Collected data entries
-*-
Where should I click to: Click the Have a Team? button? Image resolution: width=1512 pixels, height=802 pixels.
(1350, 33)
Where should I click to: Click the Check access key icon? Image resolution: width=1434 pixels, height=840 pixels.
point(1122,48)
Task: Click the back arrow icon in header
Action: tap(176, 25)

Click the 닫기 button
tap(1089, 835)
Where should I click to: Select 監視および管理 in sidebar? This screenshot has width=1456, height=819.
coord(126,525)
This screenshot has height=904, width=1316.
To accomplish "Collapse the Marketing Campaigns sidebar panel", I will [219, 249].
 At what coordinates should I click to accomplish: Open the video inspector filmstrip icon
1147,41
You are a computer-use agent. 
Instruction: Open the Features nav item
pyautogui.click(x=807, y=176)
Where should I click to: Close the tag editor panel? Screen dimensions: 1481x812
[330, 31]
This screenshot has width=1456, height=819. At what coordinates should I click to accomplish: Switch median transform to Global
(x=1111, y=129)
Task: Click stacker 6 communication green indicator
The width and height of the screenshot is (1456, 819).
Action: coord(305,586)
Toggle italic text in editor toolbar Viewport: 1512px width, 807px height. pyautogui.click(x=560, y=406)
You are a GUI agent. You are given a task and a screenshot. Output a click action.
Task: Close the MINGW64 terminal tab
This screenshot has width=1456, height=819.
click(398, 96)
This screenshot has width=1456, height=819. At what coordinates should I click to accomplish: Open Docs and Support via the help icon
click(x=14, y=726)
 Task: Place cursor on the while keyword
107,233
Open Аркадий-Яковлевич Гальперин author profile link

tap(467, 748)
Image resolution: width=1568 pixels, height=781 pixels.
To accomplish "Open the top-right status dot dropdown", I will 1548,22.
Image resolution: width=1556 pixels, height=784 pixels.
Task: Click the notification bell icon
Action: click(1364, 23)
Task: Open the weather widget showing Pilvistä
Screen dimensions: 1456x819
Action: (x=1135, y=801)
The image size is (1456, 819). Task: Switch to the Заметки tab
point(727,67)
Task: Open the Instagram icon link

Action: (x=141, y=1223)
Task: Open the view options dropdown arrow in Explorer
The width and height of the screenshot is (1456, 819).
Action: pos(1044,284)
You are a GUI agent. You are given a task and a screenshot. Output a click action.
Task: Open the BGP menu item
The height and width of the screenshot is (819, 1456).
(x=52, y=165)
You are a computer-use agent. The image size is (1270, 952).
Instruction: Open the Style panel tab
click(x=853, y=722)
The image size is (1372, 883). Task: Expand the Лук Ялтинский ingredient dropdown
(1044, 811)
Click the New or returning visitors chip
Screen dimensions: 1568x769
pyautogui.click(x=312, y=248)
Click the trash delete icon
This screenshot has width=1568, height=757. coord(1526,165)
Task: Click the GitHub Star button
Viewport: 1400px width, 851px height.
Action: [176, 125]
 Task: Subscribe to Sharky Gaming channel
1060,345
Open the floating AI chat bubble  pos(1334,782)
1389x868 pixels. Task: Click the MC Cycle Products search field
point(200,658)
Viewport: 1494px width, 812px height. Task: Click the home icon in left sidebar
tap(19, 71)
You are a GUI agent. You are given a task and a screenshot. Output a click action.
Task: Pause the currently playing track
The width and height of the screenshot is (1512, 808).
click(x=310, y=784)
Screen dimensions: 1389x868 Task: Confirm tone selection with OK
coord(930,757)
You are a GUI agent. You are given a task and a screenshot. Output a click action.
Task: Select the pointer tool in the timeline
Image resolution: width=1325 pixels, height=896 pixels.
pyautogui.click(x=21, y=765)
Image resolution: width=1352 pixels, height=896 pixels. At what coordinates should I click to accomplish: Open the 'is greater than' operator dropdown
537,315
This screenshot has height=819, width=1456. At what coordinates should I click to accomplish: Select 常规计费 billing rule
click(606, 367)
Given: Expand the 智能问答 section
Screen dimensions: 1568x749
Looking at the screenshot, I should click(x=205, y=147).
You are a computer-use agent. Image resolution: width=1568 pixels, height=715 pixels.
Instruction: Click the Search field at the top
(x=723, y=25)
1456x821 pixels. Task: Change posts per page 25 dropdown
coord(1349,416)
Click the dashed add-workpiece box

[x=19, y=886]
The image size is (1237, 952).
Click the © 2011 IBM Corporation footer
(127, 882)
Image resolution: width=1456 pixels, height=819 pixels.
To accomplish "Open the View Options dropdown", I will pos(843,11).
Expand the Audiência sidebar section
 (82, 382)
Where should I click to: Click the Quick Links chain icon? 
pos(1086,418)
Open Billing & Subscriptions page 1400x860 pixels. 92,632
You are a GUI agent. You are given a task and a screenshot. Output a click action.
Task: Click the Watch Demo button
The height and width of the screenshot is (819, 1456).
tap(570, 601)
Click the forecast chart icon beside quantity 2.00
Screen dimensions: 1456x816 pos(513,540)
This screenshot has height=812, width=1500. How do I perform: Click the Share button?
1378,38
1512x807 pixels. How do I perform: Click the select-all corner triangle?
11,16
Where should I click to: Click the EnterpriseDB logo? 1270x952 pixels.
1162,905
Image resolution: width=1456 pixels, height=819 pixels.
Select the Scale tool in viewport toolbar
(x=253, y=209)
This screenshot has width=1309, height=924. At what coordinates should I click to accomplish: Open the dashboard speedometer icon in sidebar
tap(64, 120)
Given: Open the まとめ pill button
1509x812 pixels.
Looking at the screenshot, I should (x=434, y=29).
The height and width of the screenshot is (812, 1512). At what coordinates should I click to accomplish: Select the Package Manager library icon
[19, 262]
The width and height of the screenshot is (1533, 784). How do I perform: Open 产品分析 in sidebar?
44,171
-*-
--- WORK INSTRUCTION ---
The reply should be nothing but the number of lines in the entries that include "computer".

--- TASK SOLUTION ---
3